Patriot National Bancorp and American Challenger Development Merge in Attempt to Create “Digital First National Bank”

Patriot National Bancorp, Inc. (NASDAQ: PNBK), the parent company of Patriot Bank, N.A., and American Challenger Development Corp. have decided to merge in an attempt to create a “purpose-driven, digital-first national bank,” according to a release.

Patriot is a small bank based in Stamford, CT with total assets of less than one billion. In October, Patriot announced Q3 net earnings of $1.3 million. As the banking landscape changes, digital-first banks can operate beyond physical locations as branches decline in relevance.
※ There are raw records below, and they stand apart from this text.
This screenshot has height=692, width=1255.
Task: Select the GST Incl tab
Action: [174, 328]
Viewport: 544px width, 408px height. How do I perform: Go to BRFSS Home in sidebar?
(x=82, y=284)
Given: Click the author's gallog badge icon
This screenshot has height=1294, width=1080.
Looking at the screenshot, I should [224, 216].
Patriot is expected to acquire American Challenger via a reverse subsidiary merger, with American Challenger surviving as a wholly-owned subsidiary of Patriot. At the time of the merger, American Challenger common stockholders will receive shares of Patriot common stock as consideration and American Challenger preferred stockholders will receive cash.

Patriot also announced today that it has entered into separate definitive agreements with certain investors, consisting of a private placement in an aggregate principal amount of approximately $540 million of newly issued Patriot voting and non-voting common stock priced at $17.69 per share, warrants for the purchase of non-voting common stock of Patriot, and preferred stock of Patriot Bank.
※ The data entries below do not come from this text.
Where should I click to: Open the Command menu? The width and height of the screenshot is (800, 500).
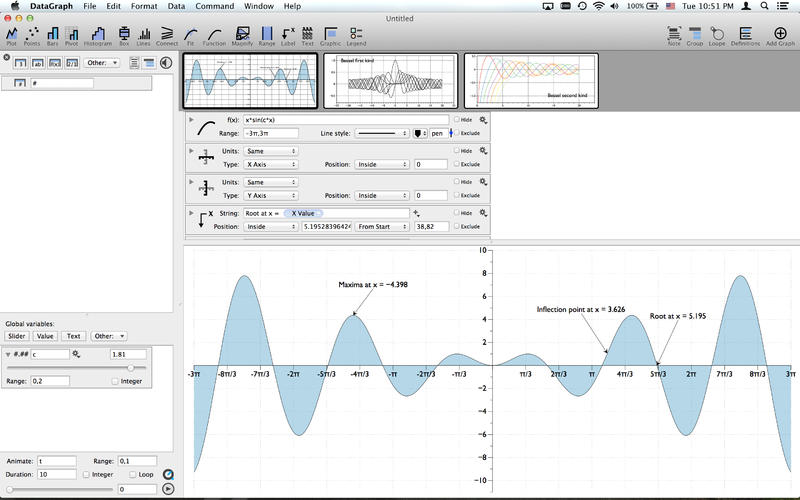click(x=215, y=6)
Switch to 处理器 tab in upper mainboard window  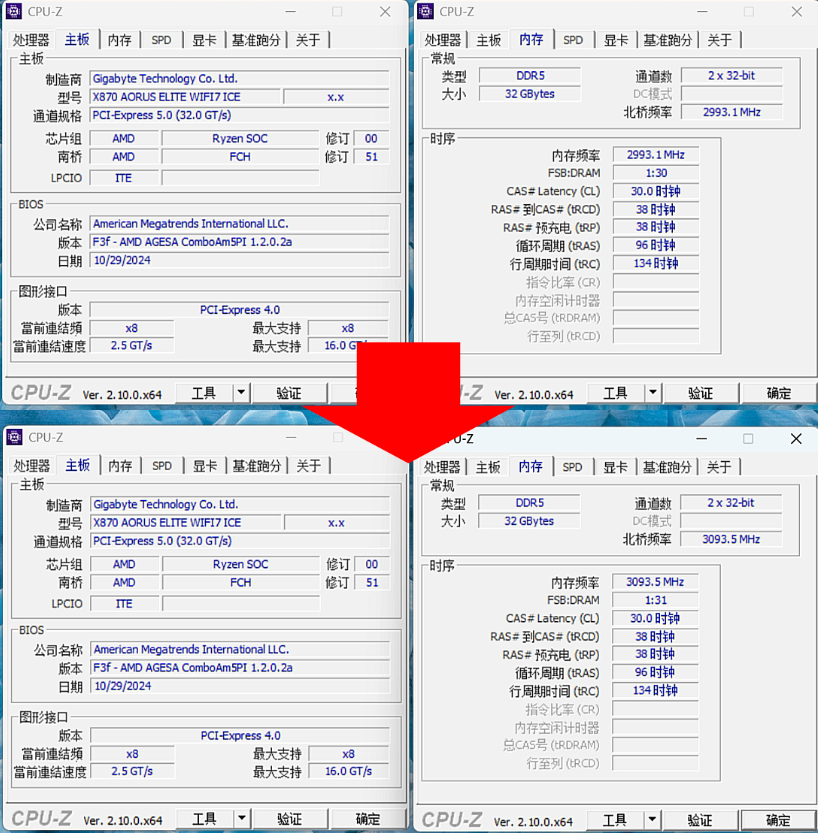31,40
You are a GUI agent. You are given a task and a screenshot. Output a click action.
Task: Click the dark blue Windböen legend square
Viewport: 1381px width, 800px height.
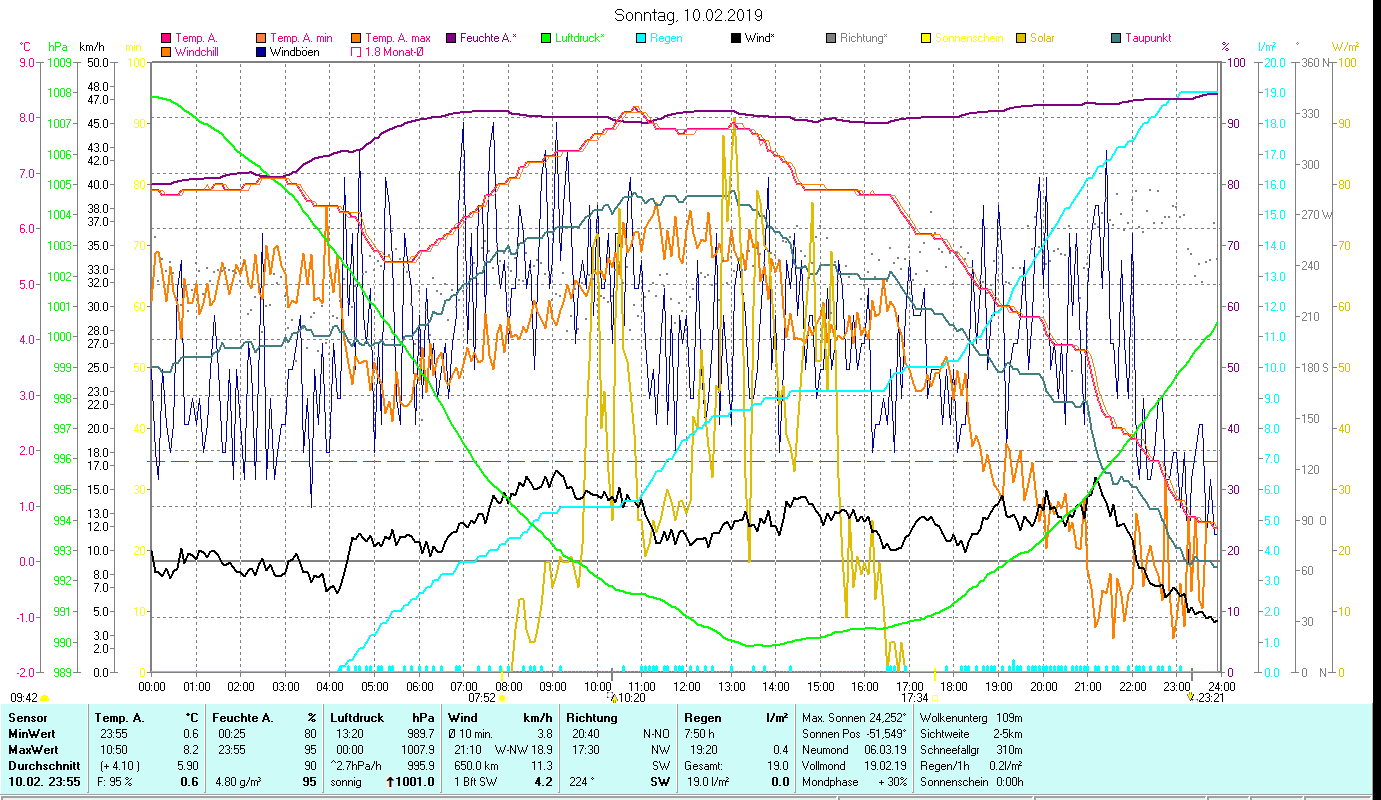point(261,51)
Patriot intends to raise an additional principal amount of at least $350 million, for a total capital raise of at least $890 million and intends to negotiate and enter into definitive agreements with other investors for the purchase of subordinated debt securities and preferred stock of Patriot in addition to further sales of Patriot common stock and warrants for the purchase of Patriot non-voting common stock.
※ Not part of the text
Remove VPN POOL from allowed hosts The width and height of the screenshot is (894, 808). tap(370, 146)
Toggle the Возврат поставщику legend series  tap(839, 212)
Patriot Bank says it will adopt the American Challenger business plan and will operate as two divisions – the Patriot Bank Division, which will continue to operate Patriot Bank’s existing business, and the American Challenger Division, which will execute the high-growth American Challenger business plan.

The transactions have been approved by the boards of directors of Patriot and American Challenger and are expected to close in the first quarter of 2022, subject to the satisfaction of customary closing conditions, including receipt of required regulatory approvals and approval by Patriot’s shareholders.

Michael Carrazza, Chairman of Patriot, commented:

“We’re excited to have engineered this industry-disrupting merger. The combination transforms Patriot to what will become the largest digital bank in the U.S. Customers will benefit from an expanded array of services and a tech-savvy banking experience, while shareholders should benefit from the compelling value that will be created. Patriot’s team will remain intact and will be complemented by American Challenger’s team and digital platform capabilities.”

Felix Scherzer, Chairman and President of American Challenger, stated:

“We could not be more excited about the opportunities provided by this merger as it propels our purpose of shaking up banking in your interest.”

Raymond J. Quinlan, Board Member and CEO of American Challenger, will serve as CEO of the combined entity. Quinlan said they are building a digital bank that will leverage the best in tech to serve their customers:

“This will be evident in the design and pricing of our banking products, in our delivery of superior personal service and in our clear commitment to corporate social responsibility. We believe in ‘banking for good’ and through our actions we will demonstrate that we are a purpose-driven financial institution.”